For example reverse engineering the Apple M3 Ultra GPU and Neural Engine instruction set and IOMMU and pages tables that prevent you from programming all processor cores in the chip (146 cores to over ten thousand depending on how you delineate what a core is) and making your own Abstract Syntax Tree to assembly compiler for these undocumented cores will unleash at least 50 trillion operations per second. I still have to benchmark this chip and make the roofline graphs for the M4 to be sure, it might be more.
https://en.wikipedia.org/wiki/Roofline_model
dekhn 3 months ago
There are many intertwined issues here. One of the reasons we can't have a good parallel computer is that you need to get a large number of people to adopt your device for development purposes, and they need to have a large community of people who can run their code. Great projects die all the time because a slightly worse, but more ubiquitous technology prevents flowering of new approaches. There are economies of scale that feed back into ever-improving iterations of existing systems.
Simply porting existing successful codes from CPU to GPU can be a major undertaking and if there aren't any experts who can write something that drive immediate sales, a project can die on the vine.
See for example https://en.wikipedia.org/wiki/Cray_MTA when I was first asked to try this machine, it was pitched as "run a million threads, the system will context switch between threads when they block on memory and run them when the memory is ready". It never really made it on its own as a supercomputer, but lots of the ideas made it to GPUs.
AMD and others have explored the idea of moving the GPU closer to the CPU by placing it directly onto the same memory crossbar. Instead of the GPU connecting to the PCI express controller, it gets dropped into a socket just like a CPU.
I've found the best strategy is to target my development for what the high end consumers are buying in 2 years - this is similar to many games, which launch with terrible performance on the fastest commericially available card, then runs great 2 years later when the next gen of cards arrives ("Can it run crysis?")
Animats 3 months ago
Interesting article.
Other than as an exercise, it's not clear why someone would write a massively parallel 2D renderer that needs a GPU. Modern GPUs are overkill for 2D. Now, 3D renderers, we need all the help we can get.
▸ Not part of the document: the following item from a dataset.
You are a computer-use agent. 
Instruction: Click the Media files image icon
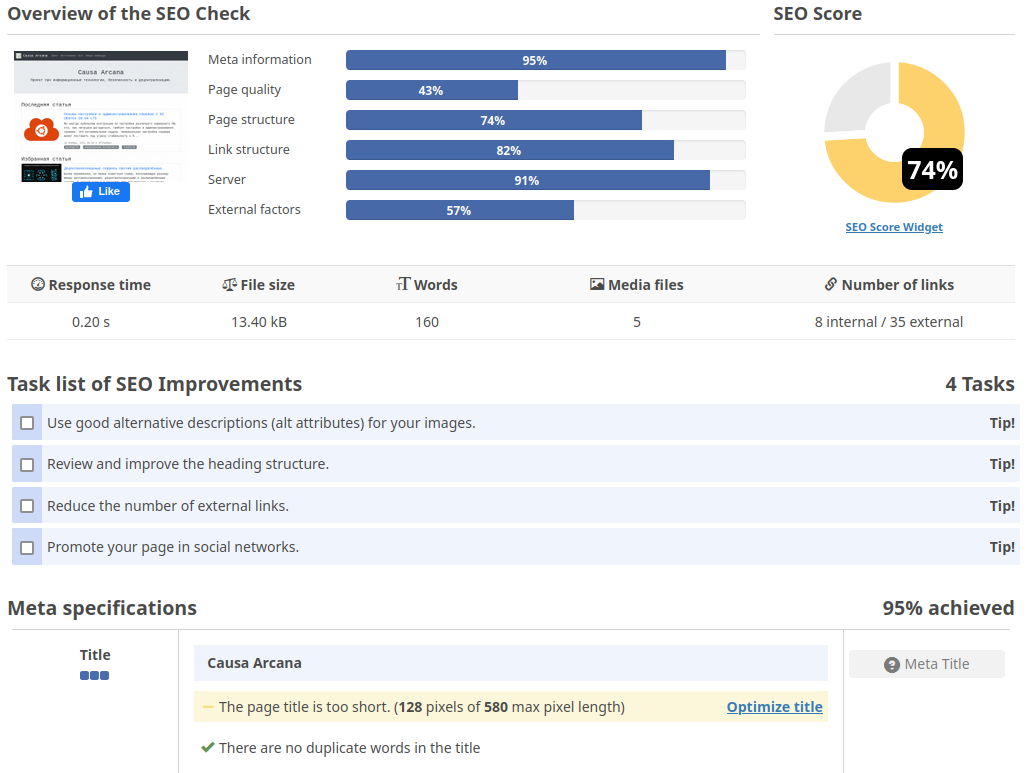[x=597, y=285]
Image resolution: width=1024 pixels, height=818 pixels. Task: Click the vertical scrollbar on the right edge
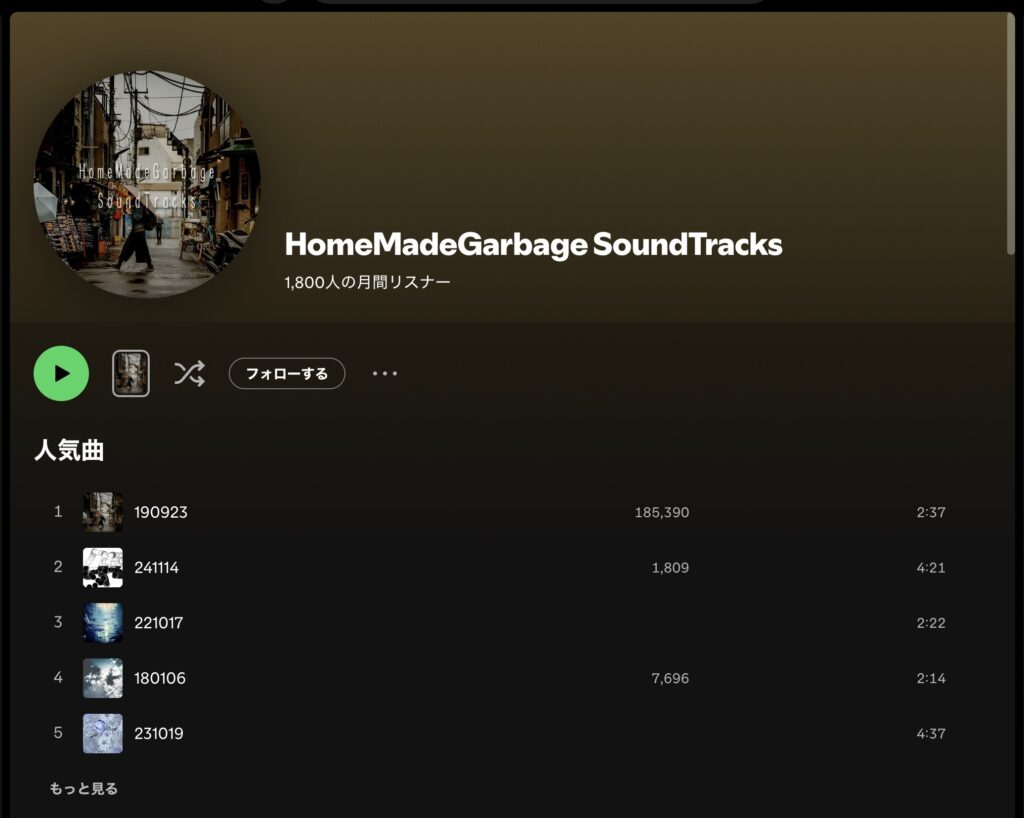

In this context, a "renderer" is something that takes in meshes, textures, materials, transforms, and objects, and generates images. It's not an entire game development engine, such as Unreal, Unity, or Bevy. Those have several more upper levels above the renderer. Game engines know what all the objects are and what they are doing. Renderers don't.
Vulkan, incidentally, is a level below the renderer. Vulkan is a cross-hardware API for asking a GPU to do all the things a GPU can do. WGPU for Rust, incidentally, is an wrapper to extend that concept to cross-platform (Mac, Android, browsers, etc.)
While it seems you can write a general 3D renderer that works in a wide variety of situations, that does not work well in practice. I wish Rust had one. I've tried Rend3 (abandoned), and looked at Renderling (in progress), Orbit (abandoned), and Three.rs (abandoned). They all scale up badly as scene complexity increases.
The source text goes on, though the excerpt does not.